No Brasil, o Banco Central vem desenvolvendo medidas inovadoras para ampliar a inclusão financeira. Um exemplo interessante é o desenvolvimento de tecnologias de pagamentos offline – que viabilizam transações mesmo sem conexão à internet. Projetos piloto – como os que estão sendo testados pelo Banco do Brasil em parceria com especialistas do setor de tecnologia – buscam aplicar essa solução ao uso da moeda digital brasileira (Drex), sobretudo em regiões com infraestrutura limitada. 

Quando somada a iniciativas já consolidadas, como o Pix por aproximação, essa abordagem demonstra o potencial transformador da interseção entre inovação digital e inclusão social.

Convergência 

A integração entre inteligência artificial, blockchain e computação em nuvem representa uma nova fronteira para o setor financeiro. Além de automatizar processos operacionais e reduzir custos, essa convergência fortalece a transparência e a rastreabilidade das operações, elementos centrais para o avanço das finanças sustentáveis. 

Trata-se não apenas de atender a requisitos regulatórios crescentes, mas de catalisar o avanço da transição para uma economia de baixo carbono – um movimento que posicionaria o Brasil e o mundo rumo a uma nova era de responsabilidade e competitividade.

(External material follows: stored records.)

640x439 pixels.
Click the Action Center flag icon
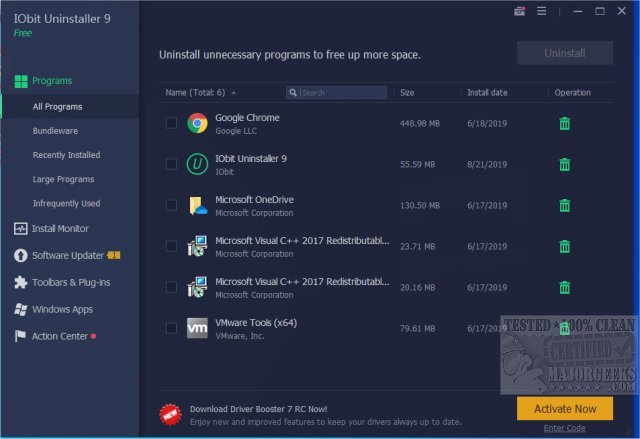(x=20, y=336)
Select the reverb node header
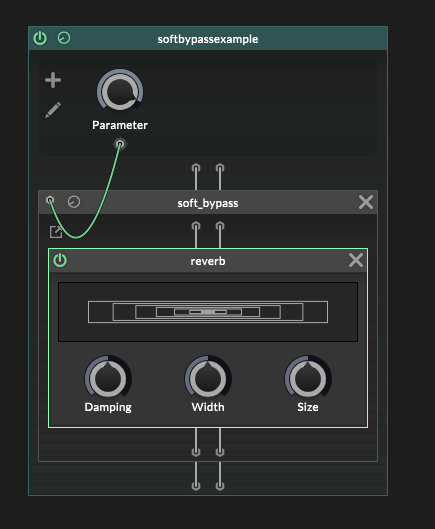 click(208, 261)
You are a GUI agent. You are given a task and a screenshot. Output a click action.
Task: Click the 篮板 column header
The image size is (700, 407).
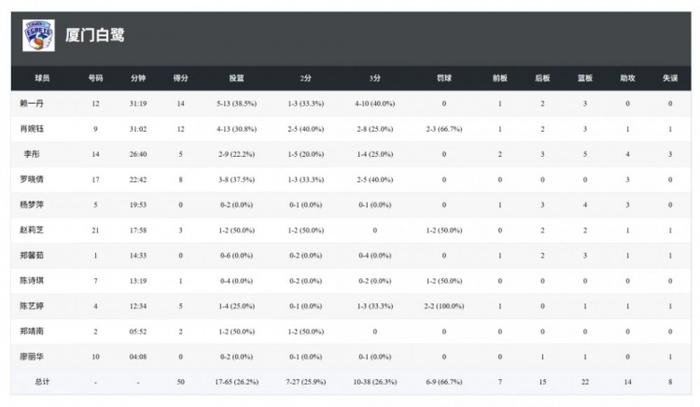pos(585,78)
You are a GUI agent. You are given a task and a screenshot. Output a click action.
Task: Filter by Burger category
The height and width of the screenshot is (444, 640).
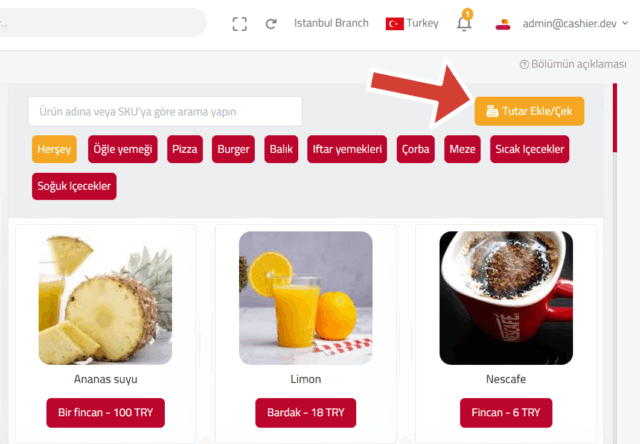point(233,149)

No entanto, esse avanço não deve ser interpretado como uma terceirização da análise de risco ESG para algoritmos. Ao contrário, exige o fortalecimento das capacidades analíticas dos profissionais envolvidos, a fim de assegurar que as inferências geradas por dados reflitam com fidelidade as complexidades e nuances do mundo real.

A aplicação da inteligência artificial para ampliação das finanças sustentáveis exige uma postura ativa diante dos desafios ambientais e sociais contemporâneos. Ao integrar dados de fontes múltiplas, automatizar análises e promover o monitoramento contínuo, o setor financeiro amplia seu alcance e eficiência, mas também democratiza o acesso ao crédito sustentável e contribui para uma cultura de inclusão social e justiça ambiental.

*Regina Sales Magalhães tem mestrado e doutorado em Ciência Ambiental pela Universidade de São Paulo e educação executiva em Transformação Digital pelo MIT. Trabalhou em grandes multinacionais na América Latina e na International Finance Corporation, além de ter atuado como consultora em negócios e sustentabilidade para empresas de diversos setores. 

Annelise Vendramini é especialista em finanças sustentáveis. Professora da EAESP e coordenadora de pesquisas em finanças sustentáveis no Centro de Estudos em Sustentabilidade da FGV, contribui para que empresas e o mercado financeiro integrem a sustentabilidade às estratégias de negócios. Participa ativamente do debate internacional sobre financiamento climático e, com mais de 25 anos de trajetória profissional, é palestrante reconhecida e autora de diversos estudos sobre o tema. Doutora e mestre em Administração pela Universidade de São Paulo (USP), possui certificação CFA ESG Investing.